Work to complete: Among the entries below, find the lines with the word "Choose" and return them.

--- START ---

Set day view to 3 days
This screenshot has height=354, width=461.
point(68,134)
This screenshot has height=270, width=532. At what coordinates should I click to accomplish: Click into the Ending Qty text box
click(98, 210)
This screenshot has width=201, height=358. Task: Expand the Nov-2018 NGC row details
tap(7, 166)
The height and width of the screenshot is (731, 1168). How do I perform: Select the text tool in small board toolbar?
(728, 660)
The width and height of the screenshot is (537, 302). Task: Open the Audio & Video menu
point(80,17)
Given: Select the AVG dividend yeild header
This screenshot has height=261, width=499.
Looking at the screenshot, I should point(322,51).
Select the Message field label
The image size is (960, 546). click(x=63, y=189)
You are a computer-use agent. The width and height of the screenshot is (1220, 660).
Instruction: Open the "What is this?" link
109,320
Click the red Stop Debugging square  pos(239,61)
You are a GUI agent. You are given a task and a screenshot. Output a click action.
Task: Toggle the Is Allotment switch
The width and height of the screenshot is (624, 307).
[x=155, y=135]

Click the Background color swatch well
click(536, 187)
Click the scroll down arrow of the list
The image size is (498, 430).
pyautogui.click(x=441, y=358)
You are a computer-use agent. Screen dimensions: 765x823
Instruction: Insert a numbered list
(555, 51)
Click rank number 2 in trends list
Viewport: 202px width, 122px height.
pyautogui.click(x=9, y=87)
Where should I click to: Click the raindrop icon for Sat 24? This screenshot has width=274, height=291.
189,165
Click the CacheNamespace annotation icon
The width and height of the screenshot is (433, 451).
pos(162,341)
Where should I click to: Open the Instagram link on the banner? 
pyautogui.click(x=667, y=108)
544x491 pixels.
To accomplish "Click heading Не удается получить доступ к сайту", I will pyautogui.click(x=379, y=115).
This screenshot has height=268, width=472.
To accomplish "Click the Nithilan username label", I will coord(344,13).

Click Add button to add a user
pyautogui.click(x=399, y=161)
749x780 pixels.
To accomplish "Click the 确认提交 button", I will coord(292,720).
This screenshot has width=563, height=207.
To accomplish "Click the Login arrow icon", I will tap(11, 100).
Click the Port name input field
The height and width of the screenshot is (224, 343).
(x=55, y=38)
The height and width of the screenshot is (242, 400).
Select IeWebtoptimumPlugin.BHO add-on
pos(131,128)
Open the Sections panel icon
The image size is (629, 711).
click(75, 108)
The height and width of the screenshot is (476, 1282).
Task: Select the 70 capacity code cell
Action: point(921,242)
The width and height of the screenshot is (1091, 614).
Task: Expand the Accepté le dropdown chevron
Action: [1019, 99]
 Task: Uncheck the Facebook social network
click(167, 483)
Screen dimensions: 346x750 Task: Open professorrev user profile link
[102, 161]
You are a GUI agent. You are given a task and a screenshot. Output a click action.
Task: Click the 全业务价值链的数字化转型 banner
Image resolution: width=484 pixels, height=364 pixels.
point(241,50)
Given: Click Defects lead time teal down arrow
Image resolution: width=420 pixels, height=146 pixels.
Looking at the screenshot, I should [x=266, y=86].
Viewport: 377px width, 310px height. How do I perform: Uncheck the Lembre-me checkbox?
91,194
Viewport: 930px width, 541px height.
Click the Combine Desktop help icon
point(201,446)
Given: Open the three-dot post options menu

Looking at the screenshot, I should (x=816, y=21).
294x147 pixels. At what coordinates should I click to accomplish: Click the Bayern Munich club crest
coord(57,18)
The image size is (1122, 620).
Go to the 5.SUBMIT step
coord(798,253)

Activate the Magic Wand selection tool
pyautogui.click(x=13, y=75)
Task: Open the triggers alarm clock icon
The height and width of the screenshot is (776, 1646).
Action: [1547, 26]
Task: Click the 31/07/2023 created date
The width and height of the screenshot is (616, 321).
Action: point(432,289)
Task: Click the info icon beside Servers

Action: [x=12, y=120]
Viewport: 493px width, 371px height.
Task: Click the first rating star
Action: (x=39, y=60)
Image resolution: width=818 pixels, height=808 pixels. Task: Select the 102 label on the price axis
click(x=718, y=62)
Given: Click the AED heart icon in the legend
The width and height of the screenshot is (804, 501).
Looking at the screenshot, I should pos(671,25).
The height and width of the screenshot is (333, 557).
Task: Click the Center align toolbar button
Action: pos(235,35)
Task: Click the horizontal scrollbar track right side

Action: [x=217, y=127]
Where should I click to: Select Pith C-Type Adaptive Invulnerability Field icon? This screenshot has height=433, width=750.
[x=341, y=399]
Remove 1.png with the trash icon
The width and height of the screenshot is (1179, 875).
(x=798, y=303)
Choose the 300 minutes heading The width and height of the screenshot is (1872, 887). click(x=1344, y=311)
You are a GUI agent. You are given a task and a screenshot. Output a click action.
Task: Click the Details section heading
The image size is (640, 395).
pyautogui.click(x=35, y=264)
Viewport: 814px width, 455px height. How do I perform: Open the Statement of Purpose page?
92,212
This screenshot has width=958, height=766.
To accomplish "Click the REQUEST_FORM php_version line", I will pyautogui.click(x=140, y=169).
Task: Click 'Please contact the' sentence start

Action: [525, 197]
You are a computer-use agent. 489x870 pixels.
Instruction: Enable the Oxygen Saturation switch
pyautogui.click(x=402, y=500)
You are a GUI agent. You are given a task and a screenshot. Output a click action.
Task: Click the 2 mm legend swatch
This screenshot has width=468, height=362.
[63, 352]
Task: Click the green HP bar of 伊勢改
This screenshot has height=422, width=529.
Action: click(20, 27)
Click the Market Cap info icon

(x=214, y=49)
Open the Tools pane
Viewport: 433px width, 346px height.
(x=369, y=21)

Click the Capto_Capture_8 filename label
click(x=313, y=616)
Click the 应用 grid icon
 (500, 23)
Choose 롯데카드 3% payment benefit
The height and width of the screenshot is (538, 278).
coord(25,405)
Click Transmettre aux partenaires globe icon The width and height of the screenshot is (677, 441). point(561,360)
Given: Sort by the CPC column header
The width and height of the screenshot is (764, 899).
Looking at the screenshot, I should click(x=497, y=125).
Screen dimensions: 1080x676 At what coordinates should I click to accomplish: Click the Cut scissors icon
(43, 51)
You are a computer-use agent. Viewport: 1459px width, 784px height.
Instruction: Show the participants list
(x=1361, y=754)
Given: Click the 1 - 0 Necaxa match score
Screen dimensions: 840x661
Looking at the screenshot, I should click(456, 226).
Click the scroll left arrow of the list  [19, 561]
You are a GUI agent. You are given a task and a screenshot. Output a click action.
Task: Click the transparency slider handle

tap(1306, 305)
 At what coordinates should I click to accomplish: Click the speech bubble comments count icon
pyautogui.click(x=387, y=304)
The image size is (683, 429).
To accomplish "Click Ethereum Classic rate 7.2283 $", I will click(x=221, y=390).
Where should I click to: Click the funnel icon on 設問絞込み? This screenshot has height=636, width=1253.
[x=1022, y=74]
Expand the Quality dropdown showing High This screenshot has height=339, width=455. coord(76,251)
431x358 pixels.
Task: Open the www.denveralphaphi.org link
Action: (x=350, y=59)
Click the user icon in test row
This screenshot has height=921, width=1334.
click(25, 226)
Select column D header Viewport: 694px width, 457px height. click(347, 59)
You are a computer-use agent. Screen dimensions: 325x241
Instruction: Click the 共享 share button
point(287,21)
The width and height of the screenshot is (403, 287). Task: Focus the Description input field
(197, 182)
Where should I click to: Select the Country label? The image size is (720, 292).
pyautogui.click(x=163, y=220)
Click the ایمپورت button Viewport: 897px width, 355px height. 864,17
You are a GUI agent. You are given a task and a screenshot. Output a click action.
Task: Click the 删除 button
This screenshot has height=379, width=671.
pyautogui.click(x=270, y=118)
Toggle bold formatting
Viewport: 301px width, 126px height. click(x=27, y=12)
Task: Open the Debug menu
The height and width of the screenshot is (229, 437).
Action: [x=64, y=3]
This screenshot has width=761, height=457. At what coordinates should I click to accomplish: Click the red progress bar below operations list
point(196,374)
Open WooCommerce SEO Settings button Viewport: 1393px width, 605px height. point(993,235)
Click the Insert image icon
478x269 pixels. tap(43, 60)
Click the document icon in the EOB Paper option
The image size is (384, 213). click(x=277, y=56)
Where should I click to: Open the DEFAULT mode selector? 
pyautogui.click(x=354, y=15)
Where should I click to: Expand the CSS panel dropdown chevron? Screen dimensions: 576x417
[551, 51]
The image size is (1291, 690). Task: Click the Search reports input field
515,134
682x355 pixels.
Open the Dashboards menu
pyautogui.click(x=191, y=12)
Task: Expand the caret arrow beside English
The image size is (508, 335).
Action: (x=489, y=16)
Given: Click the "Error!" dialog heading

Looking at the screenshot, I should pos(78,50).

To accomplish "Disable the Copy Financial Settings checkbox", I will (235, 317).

--- END ---

Reply:
Choose the 300 minutes heading The width and height of the screenshot is (1872, 887). click(x=1344, y=311)
Choose 롯데카드 3% payment benefit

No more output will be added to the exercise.